My recent project, Genes, had a bug in it which didn’t really matter too much: Male creatures were supposed to seek the nearest available female, re-targeting every few seconds. And so too with females. But for some reason, the males were not re-targeting any longer once all the females had become pregnant.
I spent some hours trying to debug this before I released it, and I suspected something about the instance_change() method, which I used to change a female creature to a pregnant female, was to blame, but when I tried running a few tests to see what was going on in the code, it was apparent that the pregnant females were truly turning back into normal females after birthing, and also that the male’s re-targeting clock was resetting, and that they should have been seeing these females as available but for some reason they just weren’t.

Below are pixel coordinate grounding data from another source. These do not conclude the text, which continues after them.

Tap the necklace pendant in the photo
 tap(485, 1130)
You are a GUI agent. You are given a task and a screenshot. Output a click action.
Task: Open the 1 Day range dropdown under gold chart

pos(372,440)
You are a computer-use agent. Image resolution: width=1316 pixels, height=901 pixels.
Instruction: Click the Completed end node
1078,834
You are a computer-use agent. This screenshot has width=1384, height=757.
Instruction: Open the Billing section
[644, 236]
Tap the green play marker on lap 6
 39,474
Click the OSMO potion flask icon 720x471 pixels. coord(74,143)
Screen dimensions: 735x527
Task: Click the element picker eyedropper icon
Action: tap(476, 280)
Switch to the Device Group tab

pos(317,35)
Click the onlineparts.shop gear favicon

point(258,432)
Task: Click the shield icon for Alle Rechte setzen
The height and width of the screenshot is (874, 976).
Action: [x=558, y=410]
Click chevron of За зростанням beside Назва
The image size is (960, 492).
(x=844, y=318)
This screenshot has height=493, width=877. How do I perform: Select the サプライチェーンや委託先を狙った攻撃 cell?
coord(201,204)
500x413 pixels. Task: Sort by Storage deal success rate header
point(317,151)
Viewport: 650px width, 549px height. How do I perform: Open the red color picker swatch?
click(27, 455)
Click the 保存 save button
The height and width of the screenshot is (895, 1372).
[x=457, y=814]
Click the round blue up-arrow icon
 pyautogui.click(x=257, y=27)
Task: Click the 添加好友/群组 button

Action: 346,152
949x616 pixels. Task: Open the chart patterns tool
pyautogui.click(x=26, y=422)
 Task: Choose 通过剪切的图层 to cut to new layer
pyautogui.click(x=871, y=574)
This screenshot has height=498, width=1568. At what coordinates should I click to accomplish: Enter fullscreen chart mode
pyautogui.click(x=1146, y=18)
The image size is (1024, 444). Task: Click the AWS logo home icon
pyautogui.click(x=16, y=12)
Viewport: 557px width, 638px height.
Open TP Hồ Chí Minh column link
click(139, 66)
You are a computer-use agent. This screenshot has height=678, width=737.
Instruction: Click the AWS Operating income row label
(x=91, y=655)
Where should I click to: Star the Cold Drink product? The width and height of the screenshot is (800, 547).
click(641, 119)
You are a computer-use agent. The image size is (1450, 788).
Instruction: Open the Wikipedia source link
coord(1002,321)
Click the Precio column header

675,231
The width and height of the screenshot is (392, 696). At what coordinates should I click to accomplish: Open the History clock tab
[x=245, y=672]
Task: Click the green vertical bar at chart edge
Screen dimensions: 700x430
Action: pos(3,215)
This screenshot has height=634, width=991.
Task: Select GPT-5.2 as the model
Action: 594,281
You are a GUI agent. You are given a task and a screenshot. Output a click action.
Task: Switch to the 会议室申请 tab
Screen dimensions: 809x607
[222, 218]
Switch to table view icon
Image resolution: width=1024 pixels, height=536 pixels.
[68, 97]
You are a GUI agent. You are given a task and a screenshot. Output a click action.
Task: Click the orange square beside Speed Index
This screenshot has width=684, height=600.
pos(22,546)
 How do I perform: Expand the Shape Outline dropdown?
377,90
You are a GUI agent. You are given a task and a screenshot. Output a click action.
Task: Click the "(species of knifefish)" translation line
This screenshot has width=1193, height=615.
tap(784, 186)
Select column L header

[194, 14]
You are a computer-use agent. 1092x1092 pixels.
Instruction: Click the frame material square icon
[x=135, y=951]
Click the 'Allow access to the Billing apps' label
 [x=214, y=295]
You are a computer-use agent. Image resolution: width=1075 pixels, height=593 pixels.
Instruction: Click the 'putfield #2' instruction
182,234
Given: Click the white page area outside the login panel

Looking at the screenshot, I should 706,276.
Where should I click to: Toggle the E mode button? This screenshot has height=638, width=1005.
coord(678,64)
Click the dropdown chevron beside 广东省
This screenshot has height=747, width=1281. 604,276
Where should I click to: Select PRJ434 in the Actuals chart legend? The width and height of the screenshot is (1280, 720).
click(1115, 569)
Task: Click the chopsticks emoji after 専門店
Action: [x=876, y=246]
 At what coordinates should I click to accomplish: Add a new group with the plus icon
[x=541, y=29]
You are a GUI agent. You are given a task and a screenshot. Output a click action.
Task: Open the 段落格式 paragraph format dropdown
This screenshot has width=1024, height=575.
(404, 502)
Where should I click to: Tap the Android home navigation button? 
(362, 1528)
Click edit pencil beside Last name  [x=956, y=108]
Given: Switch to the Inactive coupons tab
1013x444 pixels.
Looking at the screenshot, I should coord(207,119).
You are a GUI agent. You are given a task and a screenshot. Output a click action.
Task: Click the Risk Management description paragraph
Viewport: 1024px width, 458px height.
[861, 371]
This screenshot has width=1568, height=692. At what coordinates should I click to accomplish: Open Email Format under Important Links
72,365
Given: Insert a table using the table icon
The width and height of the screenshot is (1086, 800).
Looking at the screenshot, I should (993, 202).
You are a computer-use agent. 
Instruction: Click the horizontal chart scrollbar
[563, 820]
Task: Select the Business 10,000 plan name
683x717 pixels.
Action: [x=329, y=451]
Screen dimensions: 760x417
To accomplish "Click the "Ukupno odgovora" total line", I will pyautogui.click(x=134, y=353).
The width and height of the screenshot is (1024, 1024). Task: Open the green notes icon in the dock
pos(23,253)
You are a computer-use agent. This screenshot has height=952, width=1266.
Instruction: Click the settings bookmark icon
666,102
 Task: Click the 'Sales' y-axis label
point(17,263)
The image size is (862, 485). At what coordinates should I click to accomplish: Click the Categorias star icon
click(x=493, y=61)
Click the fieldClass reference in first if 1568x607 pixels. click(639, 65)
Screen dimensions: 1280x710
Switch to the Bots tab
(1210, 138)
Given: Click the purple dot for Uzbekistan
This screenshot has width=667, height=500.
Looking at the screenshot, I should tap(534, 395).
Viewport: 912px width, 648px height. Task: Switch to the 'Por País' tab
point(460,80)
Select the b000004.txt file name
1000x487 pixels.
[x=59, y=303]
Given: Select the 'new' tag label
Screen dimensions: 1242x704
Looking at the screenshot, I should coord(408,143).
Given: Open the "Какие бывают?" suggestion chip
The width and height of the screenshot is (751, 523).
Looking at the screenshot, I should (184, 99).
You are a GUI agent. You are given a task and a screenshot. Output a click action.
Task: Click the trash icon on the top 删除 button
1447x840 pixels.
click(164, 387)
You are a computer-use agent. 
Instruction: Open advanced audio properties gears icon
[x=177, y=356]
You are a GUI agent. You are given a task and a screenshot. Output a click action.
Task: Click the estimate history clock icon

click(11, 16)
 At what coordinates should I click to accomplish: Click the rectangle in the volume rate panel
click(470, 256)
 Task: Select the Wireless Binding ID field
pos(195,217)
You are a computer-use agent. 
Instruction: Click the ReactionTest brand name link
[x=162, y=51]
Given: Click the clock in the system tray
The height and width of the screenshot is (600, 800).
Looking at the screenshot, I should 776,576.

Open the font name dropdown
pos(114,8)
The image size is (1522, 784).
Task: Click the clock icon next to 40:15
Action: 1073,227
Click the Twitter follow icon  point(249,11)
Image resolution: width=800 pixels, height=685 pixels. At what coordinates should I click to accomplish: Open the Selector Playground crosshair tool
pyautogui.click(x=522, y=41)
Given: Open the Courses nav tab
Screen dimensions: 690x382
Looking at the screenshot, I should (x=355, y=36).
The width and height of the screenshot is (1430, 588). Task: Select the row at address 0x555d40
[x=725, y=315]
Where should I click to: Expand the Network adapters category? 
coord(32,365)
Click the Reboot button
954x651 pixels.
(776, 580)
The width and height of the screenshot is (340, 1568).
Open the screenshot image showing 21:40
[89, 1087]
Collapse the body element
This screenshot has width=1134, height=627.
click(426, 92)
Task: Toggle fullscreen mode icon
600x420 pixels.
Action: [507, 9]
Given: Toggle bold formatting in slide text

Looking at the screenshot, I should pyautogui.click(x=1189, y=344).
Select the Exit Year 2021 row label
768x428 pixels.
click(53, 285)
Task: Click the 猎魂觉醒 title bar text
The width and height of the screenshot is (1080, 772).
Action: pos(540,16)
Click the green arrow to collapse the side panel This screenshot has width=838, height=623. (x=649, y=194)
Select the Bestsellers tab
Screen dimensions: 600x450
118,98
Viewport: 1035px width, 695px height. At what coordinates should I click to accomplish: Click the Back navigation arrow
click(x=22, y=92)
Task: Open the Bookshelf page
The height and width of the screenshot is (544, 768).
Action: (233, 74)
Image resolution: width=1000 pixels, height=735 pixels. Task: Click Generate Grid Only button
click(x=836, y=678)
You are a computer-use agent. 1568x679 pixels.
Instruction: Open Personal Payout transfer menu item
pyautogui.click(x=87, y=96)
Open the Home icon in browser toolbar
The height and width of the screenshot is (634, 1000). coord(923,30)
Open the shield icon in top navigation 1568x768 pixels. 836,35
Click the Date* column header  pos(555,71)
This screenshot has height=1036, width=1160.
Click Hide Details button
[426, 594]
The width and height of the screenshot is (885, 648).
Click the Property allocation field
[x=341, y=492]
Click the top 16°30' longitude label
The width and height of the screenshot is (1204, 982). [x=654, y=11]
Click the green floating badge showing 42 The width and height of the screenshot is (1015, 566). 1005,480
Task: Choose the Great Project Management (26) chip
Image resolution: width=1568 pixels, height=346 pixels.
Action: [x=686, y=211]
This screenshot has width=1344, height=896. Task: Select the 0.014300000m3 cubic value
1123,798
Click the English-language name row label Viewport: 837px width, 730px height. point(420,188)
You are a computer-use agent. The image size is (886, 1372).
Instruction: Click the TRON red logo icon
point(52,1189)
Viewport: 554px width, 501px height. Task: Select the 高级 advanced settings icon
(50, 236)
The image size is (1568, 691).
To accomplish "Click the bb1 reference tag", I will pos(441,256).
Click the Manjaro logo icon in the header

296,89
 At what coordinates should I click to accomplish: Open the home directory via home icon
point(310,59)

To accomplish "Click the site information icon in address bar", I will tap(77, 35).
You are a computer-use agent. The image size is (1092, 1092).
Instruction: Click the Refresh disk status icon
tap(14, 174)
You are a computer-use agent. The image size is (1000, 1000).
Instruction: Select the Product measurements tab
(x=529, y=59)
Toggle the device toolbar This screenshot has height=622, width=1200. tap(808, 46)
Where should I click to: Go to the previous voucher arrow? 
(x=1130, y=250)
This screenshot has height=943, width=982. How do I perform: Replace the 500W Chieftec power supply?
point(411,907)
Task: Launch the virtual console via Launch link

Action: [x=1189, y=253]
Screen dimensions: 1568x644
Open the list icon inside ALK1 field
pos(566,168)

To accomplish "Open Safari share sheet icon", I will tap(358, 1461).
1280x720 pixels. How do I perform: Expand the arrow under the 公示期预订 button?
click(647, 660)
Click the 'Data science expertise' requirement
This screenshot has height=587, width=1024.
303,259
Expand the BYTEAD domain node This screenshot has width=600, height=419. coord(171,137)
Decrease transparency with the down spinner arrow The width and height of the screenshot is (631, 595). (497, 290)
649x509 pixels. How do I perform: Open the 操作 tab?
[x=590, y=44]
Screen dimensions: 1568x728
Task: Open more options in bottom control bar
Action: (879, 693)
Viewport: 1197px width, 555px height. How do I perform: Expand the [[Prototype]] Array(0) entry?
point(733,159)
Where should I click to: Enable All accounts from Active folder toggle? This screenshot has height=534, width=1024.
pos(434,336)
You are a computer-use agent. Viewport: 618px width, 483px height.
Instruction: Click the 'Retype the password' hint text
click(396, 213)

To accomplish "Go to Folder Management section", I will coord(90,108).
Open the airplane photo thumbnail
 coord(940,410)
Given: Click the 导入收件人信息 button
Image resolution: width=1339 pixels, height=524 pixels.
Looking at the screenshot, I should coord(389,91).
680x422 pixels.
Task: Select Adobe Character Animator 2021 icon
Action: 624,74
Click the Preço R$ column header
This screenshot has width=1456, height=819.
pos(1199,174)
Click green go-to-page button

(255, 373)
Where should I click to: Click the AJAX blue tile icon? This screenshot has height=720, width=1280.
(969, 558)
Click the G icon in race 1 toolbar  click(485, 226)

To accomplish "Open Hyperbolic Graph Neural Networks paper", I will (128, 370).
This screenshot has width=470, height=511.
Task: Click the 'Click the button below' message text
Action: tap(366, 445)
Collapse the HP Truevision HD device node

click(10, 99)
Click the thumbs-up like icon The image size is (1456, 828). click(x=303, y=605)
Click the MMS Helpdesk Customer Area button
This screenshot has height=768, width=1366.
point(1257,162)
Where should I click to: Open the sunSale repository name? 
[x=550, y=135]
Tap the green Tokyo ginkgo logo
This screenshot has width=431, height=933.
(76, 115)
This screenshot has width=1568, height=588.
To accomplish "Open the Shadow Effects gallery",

It wasn’t crucial to the Genes demo, since the female homing worked well enough to get the breeding cycle going, so I gave up and posted it as it was. Then, I updated GameMaker Studio on Saturday to 1.1.929, and re-ran the game and all of a sudden the males are exhibiting the correct behavior now.
I started reading through the changelog to see what might have fixed it, and noticed something else that was enticing to me: Blend modes have been added to WebGL!
I haven’t touched the project files for Karyote in since sometime late in September, when I finished working on the post-Ludum Dare compo enhancements for it. My great disappointment with the HTML5 build of Karyote was that the pretty color blends that I’d come up with for the Windows build weren’t able to be rendered.
This had really soured me on building HTML5 games. But now I could see if it would be worth while to release a new build.
I tried opening up the project to rebuild it, and GameMaker said it needed to do something to the files in order to continue, and when it did, the project was corrupted, and all my project assets were missing. :-(
Fortunately, I have backups.
I restored the project folder from a backup and tried opening it again, and this time it worked. That is, it didn’t corrupt the project this time, at least.
But when I ran the game, a number of things were still off. In the Windows build, for some reason, the player’s sprite isn’t drawn correctly. The script that composites the player’s sprite no longer correctly centers everything, so now the body is off-center from the tail and the particle effects. And the HTML5 build no longer renders enemies at all for some reason. You just start out in an empty universe with nothing every appearing apart from the player.
Worse, the player sprite seems to be drawn correctly in the HTML5 build. So, it appears that the runner is not behaving consistently, depending on the build target. Which means that despite promising to allow you to develop projects that you can build to whatever platform, you (still) really can’t, because the behavior will not be identical across all platforms. I can only hope that this inconsistency will be rectified soon. It really sucks to have a tool that advertises itself as giving you the capability to easily develop for multiple platforms with a single project, and not deliver on that.
I’m sure with a little investigation and a bit of time, I might be able to fix these issues. But as a developer it sucks to have to sink my time into tasks like this, rather than doing new development.
This is something I’ll need to look into further, but I have to say that it is dismaying not to have confidence in Game Maker updates. If an update can ruin a project like this, it makes me very nervous about upgrading. Any project that I’ve put serious amounts of work into, I don’t want to introduce bugs into because I updated the development environment. Of course, I also don’t want to be stuck on an old version of my development tools, either.
I don’t know what techniques programmers use to protect their project code from changes to the underlying framework or environment. I imagine a unit test suite would help, but it doesn’t seem feasible for GameMaker projects.
Apart from that, I am not sure what else professional developers who work in GameMaker do. If you have any suggestions, I would love to hear them.